(Input data)
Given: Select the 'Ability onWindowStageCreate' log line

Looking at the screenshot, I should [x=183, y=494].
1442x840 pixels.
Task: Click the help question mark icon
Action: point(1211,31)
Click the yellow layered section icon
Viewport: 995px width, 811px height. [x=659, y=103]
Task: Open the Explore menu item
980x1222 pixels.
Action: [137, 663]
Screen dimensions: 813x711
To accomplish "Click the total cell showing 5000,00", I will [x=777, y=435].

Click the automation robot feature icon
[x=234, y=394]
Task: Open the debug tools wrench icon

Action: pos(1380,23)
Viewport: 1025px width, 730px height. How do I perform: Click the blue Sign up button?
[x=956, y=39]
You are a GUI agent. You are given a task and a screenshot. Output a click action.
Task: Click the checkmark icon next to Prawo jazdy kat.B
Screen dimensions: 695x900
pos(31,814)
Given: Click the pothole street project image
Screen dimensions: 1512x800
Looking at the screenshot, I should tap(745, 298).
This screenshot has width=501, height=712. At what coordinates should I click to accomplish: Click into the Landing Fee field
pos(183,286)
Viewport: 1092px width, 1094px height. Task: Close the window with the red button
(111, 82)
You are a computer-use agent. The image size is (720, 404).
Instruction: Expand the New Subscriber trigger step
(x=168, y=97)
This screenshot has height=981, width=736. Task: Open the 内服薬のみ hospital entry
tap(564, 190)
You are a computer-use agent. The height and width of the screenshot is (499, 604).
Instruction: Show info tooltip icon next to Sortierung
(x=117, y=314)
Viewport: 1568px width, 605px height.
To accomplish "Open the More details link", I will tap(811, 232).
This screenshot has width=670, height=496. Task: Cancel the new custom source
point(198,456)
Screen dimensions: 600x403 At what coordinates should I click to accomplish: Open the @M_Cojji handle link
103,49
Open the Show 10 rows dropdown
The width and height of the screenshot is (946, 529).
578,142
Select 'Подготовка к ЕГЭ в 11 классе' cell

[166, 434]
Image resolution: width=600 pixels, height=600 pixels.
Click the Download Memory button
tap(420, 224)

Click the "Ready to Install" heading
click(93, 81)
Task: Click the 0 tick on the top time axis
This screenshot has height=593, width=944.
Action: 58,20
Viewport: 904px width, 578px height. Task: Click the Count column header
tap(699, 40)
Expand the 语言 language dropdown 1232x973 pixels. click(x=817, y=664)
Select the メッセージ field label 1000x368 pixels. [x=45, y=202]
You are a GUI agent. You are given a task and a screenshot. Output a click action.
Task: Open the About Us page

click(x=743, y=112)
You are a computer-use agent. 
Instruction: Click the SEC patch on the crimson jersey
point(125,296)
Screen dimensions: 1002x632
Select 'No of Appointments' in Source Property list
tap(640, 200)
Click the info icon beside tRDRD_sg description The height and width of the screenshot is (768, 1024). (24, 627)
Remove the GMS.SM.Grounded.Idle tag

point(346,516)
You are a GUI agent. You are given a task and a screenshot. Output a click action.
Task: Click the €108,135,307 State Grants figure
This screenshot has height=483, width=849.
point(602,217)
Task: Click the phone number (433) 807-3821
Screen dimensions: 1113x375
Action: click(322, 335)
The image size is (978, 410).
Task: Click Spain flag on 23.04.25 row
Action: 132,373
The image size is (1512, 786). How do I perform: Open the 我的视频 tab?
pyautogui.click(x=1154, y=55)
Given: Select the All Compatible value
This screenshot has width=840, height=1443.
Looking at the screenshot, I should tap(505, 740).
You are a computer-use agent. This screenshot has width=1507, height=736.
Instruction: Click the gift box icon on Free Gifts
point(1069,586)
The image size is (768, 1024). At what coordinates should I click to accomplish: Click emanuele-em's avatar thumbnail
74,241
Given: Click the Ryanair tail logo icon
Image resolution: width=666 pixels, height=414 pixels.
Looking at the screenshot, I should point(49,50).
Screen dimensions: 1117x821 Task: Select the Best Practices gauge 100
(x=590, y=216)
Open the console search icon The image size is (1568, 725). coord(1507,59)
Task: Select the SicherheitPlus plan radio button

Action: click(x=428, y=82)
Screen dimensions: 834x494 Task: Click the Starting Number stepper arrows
(End Input data)
:: Directions for this task ::
Pick out every line above that contains the word "agent" and copy it.

:: Result for this task ::
You are a GUI agent. You are given a task and a screenshot. Output a click action.
You are a computer-use agent. The image size is (720, 404).
You are a computer-use agent. The height and width of the screenshot is (499, 604).
You are a GUI agent. You are given a task and a screenshot. Output a click action.
You are a computer-use agent. 
You are a GUI agent. You are given a task and a screenshot. Output a click action.
You are a computer-use agent. This screenshot has width=1507, height=736.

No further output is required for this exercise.